Scalable Job Tracking¶

The Python bindings provide two scalable mechanisms for tracking jobs:

Poll-based tracking: The Schedd can be periodically polled through the use of xquery() to get job status information.

Event-based tracking: Using the job’s user log, Python can see all job events and keep an in-memory representation of the job status.

Both poll- and event-based tracking have their strengths and weaknesses; the intrepid user can even combine both methodologies to have extremely reliable, low-latency job status tracking.

In this module, we outline the important design considerations behind each approach and walk through examples.

Poll-based Tracking¶

Poll-based tracking involves periodically querying the schedd(s) for jobs of interest. We have covered the technical aspects of querying the Schedd in prior tutorials. Beside the technical means of polling, important aspects to consider are how often the poll should be performed and how much data should be retrieved.

Note

When xquery() is used, the query will cause the schedd to fork up to SCHEDD_QUERY_WORKERS simultaneous workers. Beyond that point, queries will be handled in a non-blocking manner inside the main condor_schedd process. Thus, the memory used by many concurrent queries can be reduced by decreasing SCHEDD_QUERY_WORKERS.

A job tracking system should not query the Schedd more than once a minute. Aim to minimize the data returned from the query through the use of the projection; minimize the number of jobs returned by using a query constraint. Better yet, use the AutoCluster flag to have xquery() return a list of job summaries instead of individual jobs.

Advantages:

A single entity can poll all condor_schedd instances in a pool; using poll(), multiple Schedds can be queried simultaneously.
The tracking is resilient to bugs or crashes. All tracked state is replaced at the next polling cycle.

Disadvantages:

The amount of work to do is a function of the number of jobs in the schedd; may scale poorly once more than 100,000 simultaneous jobs are tracked.
Each job state transition is not seen; only snapshots of the queue in time.
If a job disappears from the Schedd, it may be difficult to determine why (Did it finish? Was it removed?)
Only useful for tracking jobs at the minute-level granularity.

Event-based Tracking¶

Each job in the Schedd can specify the UserLog attribute; the Schedd will atomically append a machine-parseable event to the specified file for every state transition the job goes through. By keeping track of the events in the logs, we can build an in-memory representation of the job queue state.

Advantages:

No interaction with the condor_schedd process is needed to read the event logs; the job tracking effectively places no burden on the Schedd.
In most cases, HTCondor writes to the log synchronously after the event occurs. Hence, the latency of receiving an update can be sub-second.
The job tracking scales as a function of the event rate, not the total number of jobs.
Each job state is seen, even after the job has left the queue.

Disadvantages:

Only the local condor_schedd can be tracked; there is no mechanism to receive the event log remotely.
Log files must be processed from the beginning. Large files can take a large amount of CPU time to process.
If each job writes to a separate log file, the job tracking software may have to keep an enormous number of open file descriptors. If each job writes to the same log file, the log file may grow to many gigabytes.
If the job tracking software misses an event (or an unknown bug causes HTCondor to fail to write the event), then the job tracker may believe a job incorrectly is stuck in the wrong state.

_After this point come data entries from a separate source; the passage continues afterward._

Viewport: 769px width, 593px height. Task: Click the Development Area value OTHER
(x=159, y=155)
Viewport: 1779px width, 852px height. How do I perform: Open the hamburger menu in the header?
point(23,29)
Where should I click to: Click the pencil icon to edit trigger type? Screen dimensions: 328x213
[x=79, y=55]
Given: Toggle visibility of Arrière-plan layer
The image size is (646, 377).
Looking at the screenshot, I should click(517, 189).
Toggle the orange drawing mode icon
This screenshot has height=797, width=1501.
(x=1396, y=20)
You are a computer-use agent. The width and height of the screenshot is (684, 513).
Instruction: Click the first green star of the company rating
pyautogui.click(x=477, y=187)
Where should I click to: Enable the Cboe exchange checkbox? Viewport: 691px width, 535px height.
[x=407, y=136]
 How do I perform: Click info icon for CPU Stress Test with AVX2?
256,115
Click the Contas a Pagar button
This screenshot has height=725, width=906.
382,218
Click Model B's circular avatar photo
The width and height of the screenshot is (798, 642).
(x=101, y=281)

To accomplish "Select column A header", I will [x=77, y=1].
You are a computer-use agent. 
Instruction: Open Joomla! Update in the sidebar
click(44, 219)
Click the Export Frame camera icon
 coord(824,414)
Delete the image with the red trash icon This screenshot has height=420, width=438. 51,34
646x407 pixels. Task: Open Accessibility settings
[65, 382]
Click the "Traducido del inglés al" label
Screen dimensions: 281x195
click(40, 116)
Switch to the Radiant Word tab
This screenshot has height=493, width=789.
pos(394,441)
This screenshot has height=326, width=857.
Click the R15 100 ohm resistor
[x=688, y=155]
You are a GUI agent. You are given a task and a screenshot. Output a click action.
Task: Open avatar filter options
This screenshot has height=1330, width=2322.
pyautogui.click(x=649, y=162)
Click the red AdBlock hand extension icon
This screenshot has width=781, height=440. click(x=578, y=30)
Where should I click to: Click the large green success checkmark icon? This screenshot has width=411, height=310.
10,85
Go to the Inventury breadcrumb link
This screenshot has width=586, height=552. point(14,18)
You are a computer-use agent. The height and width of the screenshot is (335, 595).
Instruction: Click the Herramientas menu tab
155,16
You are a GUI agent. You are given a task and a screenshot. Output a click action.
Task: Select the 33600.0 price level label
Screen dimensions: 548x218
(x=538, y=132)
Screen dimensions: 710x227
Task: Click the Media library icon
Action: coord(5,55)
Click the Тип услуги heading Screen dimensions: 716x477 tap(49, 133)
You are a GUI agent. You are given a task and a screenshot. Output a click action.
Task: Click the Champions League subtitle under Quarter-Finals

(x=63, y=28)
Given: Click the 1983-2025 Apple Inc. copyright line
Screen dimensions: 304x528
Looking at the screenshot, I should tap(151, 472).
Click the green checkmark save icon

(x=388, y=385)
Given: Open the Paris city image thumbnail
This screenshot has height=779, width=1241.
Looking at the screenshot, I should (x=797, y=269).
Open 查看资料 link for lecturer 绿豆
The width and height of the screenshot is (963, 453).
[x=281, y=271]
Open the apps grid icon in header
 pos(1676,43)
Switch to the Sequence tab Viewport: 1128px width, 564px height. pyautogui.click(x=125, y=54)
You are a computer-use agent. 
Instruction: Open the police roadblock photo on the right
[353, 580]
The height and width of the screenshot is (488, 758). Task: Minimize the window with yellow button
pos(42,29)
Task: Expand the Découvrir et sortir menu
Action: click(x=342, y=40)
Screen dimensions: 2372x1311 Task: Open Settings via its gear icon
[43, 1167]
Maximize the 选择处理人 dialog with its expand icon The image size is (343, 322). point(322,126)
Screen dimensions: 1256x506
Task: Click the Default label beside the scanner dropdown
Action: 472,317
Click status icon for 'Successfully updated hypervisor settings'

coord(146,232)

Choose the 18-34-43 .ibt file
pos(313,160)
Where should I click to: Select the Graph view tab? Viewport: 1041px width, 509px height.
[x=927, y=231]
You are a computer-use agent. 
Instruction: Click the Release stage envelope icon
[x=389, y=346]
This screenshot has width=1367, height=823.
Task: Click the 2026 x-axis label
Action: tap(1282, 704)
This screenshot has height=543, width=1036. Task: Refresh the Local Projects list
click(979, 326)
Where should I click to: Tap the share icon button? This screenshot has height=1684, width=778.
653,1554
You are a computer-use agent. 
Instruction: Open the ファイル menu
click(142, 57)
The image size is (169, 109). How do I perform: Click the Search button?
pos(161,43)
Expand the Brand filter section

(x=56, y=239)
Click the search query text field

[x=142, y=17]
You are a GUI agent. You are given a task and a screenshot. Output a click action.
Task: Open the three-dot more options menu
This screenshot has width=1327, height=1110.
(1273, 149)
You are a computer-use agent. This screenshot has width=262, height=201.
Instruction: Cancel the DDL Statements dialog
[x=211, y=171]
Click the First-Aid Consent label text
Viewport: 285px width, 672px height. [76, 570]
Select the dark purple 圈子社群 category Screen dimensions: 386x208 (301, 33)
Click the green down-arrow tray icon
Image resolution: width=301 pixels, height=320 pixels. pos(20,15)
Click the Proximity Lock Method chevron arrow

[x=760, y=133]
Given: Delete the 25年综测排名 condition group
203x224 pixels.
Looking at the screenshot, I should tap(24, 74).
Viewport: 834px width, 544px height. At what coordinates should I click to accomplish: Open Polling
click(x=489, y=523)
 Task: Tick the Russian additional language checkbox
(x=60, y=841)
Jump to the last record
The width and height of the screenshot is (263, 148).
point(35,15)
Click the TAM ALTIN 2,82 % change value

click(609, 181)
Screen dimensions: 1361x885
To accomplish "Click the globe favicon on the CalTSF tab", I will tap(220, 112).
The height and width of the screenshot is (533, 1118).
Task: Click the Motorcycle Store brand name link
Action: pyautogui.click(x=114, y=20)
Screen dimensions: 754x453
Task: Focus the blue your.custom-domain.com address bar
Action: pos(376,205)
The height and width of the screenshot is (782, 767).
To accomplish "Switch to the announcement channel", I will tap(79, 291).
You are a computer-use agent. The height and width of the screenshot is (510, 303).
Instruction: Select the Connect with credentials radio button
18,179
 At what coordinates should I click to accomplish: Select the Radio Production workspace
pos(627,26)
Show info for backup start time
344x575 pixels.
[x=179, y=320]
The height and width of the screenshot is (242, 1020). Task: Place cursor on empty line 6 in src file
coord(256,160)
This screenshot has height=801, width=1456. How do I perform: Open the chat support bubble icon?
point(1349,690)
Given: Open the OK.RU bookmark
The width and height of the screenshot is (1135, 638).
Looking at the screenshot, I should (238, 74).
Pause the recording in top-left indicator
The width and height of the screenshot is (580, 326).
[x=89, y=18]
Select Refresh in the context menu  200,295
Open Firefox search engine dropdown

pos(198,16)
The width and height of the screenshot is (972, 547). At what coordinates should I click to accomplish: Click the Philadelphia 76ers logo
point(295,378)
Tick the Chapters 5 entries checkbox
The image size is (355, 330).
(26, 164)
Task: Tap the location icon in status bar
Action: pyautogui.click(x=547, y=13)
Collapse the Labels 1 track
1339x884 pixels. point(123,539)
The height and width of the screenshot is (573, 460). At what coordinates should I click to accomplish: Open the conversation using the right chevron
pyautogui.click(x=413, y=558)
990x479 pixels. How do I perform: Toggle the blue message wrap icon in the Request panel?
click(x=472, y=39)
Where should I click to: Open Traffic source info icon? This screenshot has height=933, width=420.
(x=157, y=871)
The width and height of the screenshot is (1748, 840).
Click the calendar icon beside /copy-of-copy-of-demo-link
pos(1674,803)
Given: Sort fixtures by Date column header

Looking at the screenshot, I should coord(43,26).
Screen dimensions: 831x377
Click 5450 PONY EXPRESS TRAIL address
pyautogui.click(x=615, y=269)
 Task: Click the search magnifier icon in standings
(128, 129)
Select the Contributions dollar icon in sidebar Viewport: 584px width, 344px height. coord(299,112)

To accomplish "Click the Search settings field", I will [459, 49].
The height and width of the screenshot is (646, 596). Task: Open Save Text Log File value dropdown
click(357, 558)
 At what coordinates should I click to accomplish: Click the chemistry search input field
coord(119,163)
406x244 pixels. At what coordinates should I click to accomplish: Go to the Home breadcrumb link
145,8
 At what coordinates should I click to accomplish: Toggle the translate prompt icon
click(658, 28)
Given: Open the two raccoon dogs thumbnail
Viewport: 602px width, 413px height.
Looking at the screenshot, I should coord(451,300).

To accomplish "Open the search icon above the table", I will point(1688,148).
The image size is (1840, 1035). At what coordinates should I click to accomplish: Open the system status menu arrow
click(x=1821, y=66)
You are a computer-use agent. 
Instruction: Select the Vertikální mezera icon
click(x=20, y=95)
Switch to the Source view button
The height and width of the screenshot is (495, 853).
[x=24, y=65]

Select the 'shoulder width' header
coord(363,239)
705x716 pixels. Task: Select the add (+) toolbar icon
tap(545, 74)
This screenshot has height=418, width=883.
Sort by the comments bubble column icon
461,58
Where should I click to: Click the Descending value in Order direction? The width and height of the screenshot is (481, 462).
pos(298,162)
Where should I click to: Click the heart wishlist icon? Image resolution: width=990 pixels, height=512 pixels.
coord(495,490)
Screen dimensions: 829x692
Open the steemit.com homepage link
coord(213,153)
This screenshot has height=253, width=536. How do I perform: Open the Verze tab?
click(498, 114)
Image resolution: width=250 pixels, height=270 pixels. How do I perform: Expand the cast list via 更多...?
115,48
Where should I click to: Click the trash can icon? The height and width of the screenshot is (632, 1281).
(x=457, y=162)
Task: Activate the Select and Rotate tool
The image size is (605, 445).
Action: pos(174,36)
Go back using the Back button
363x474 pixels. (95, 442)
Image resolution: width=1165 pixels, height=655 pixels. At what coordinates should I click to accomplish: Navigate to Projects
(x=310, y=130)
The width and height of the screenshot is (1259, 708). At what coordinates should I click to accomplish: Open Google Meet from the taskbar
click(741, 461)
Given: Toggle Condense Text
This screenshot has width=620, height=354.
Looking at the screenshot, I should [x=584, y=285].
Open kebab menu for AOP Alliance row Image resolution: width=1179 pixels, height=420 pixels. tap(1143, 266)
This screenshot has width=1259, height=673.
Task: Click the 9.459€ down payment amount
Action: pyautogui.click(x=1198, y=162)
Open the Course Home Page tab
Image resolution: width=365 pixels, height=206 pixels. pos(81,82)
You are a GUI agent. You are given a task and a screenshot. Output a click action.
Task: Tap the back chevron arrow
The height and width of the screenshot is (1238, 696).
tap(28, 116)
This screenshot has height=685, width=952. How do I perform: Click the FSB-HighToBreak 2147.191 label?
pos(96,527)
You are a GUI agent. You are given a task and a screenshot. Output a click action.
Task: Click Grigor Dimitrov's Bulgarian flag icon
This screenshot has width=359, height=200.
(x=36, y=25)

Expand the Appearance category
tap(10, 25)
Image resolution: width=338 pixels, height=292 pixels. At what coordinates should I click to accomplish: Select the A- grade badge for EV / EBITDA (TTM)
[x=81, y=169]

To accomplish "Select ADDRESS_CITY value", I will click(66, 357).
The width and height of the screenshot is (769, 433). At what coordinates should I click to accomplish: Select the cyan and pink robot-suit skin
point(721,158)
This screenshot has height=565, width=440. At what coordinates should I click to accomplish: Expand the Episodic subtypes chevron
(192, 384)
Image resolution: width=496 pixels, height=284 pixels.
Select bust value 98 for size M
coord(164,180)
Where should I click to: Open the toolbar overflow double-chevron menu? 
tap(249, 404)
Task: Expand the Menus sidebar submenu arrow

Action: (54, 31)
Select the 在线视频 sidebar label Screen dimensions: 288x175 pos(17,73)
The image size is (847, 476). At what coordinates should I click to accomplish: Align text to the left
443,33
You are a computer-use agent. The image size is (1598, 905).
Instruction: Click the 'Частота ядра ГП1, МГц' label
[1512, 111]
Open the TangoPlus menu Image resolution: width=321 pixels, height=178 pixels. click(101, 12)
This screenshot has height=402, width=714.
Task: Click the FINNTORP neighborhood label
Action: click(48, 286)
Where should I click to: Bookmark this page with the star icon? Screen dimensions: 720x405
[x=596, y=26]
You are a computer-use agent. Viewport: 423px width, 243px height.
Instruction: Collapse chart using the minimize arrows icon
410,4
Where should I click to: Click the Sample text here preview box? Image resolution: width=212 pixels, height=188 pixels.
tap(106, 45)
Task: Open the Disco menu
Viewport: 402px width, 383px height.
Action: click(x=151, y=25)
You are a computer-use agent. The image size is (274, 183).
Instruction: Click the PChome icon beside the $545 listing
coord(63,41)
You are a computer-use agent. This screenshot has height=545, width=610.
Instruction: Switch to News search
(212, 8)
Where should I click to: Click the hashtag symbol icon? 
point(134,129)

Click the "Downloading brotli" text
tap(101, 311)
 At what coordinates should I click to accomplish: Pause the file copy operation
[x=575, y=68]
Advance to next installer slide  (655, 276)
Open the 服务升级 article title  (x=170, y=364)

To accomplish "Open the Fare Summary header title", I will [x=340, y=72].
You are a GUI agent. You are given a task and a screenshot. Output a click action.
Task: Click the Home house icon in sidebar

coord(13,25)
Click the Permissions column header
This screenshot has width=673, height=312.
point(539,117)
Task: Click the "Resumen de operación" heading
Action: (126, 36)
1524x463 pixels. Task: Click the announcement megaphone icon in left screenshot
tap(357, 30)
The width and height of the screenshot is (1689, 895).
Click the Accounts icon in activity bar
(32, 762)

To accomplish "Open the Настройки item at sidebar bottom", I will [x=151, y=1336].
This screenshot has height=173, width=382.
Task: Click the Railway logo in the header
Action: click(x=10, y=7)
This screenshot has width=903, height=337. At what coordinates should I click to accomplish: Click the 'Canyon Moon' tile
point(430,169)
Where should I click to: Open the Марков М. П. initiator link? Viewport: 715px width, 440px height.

At a technical level, an event log file is represented by an instance of the JobEventLog class, which is an iterator returning instances of the JobEvent class. The following demonstrates the usage of both:

import sys
import htcondor
from htcondor import JobEventType

jel = htcondor.JobEventLog("job.log")
for event in jel.events(stop_after=60):
    if event.type is JobEventType.EXECUTE:
        break
else:
    print("Job did not start within sixty seconds, aborting.")
    sys.exit(-1)

# This (the default) waits forever for the next event.
for event in jel.events(stop_after=None):
    if event.type is JobEventType.JOB_TERMINATED:
        # All events have the type, cluster, proc, and timestamp attributes.
        # JOB_TERMINATED events have the ReturnValue key; other event types
        # will have other keys.
        print("Job {0}.{1} terminated with return value {2}".format(event.cluster, event.proc, event["ReturnValue"]))